== Task directions ==
Working through the lines below, return each one that holds "from".

== Information given ==
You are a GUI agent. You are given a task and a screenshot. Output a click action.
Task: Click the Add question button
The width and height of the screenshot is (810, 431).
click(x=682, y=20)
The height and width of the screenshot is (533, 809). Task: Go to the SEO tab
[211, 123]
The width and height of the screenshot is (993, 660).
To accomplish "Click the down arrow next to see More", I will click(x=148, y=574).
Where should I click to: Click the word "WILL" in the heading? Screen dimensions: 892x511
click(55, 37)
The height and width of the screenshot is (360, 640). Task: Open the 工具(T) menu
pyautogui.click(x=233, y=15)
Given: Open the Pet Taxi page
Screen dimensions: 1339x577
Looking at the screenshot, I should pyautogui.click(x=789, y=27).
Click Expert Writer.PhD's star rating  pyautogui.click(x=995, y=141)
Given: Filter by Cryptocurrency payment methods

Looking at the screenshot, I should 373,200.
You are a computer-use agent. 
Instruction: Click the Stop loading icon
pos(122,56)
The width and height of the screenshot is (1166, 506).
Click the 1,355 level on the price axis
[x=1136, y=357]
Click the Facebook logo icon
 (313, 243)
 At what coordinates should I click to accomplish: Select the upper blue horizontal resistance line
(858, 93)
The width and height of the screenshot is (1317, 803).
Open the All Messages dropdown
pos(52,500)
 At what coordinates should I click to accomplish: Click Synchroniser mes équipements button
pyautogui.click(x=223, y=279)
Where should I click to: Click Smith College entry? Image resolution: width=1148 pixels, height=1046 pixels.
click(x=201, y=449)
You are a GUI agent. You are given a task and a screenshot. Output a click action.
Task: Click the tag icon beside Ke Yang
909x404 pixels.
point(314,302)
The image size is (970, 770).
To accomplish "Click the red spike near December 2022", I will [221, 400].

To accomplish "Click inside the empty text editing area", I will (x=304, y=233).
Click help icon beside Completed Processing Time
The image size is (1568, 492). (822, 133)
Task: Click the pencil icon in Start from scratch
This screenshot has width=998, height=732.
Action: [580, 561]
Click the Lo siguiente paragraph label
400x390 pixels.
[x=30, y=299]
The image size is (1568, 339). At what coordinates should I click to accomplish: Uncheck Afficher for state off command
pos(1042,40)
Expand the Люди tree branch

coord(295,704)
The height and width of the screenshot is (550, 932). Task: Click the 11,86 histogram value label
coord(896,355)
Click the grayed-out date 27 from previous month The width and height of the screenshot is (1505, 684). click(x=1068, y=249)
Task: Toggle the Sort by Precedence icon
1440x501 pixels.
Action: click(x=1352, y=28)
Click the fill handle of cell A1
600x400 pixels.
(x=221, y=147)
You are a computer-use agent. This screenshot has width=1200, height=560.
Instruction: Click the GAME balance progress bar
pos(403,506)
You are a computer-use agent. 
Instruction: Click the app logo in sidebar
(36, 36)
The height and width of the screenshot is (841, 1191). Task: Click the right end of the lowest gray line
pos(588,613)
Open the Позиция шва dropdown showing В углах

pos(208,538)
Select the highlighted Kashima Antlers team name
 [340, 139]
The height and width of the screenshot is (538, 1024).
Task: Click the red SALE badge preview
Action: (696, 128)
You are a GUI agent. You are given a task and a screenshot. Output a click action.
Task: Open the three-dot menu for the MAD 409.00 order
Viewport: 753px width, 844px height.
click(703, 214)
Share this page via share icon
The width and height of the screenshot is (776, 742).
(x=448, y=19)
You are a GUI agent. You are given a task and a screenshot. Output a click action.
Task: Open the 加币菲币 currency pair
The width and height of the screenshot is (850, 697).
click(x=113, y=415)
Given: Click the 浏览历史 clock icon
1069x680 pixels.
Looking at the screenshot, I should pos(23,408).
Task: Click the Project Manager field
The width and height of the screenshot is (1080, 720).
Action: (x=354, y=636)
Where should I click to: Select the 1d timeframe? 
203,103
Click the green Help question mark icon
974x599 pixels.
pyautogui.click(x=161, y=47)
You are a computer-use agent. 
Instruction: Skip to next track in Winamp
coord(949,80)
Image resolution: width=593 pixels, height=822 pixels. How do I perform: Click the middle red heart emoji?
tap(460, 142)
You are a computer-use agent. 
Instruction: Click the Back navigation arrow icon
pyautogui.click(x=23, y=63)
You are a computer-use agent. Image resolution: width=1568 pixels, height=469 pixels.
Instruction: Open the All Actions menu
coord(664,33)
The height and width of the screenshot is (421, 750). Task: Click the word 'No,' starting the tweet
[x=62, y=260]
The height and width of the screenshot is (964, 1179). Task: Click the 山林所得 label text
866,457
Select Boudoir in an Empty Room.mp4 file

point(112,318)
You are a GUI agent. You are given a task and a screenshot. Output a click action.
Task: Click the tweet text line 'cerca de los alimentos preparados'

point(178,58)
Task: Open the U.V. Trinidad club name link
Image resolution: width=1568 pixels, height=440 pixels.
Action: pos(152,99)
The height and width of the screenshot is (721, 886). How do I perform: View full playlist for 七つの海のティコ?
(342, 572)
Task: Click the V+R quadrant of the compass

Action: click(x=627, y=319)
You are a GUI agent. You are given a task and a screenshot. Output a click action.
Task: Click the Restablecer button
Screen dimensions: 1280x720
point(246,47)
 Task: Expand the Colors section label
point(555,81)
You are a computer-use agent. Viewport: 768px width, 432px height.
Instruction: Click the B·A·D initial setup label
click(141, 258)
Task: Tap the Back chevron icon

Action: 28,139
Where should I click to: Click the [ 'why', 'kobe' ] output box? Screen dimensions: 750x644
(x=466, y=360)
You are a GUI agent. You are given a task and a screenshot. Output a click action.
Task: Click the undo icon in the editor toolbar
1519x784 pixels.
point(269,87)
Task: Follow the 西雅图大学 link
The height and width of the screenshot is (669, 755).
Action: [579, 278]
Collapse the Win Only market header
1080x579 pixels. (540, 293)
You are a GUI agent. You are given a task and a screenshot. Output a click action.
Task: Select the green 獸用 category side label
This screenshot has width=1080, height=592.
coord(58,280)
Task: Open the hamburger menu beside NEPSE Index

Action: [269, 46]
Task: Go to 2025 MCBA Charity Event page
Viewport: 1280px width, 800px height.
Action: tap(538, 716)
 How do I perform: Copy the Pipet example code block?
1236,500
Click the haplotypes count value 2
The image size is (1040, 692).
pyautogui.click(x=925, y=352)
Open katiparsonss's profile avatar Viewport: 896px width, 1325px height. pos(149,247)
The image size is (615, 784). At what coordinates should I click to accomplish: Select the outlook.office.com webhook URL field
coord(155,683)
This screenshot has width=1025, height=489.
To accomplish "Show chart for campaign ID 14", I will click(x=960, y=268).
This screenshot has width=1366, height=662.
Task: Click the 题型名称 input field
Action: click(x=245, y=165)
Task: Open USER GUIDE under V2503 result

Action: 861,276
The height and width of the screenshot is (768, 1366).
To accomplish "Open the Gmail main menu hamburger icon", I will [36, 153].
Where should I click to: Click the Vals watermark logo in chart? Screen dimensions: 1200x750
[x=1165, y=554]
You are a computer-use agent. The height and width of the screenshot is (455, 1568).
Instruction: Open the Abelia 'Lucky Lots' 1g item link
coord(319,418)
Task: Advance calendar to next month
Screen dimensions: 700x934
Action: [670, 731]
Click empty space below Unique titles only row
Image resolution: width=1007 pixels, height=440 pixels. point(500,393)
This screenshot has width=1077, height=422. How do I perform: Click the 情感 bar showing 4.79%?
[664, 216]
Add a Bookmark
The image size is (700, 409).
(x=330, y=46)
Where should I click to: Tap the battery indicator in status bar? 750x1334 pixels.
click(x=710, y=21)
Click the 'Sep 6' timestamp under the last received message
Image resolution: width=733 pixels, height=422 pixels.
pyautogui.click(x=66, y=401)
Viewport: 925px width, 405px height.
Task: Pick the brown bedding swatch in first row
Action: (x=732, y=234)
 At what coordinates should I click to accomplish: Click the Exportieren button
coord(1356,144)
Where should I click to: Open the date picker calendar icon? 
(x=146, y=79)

== Result below ==
Task: Click the pencil icon in Start from scratch
Click the grayed-out date 27 from previous month The width and height of the screenshot is (1505, 684). click(x=1068, y=249)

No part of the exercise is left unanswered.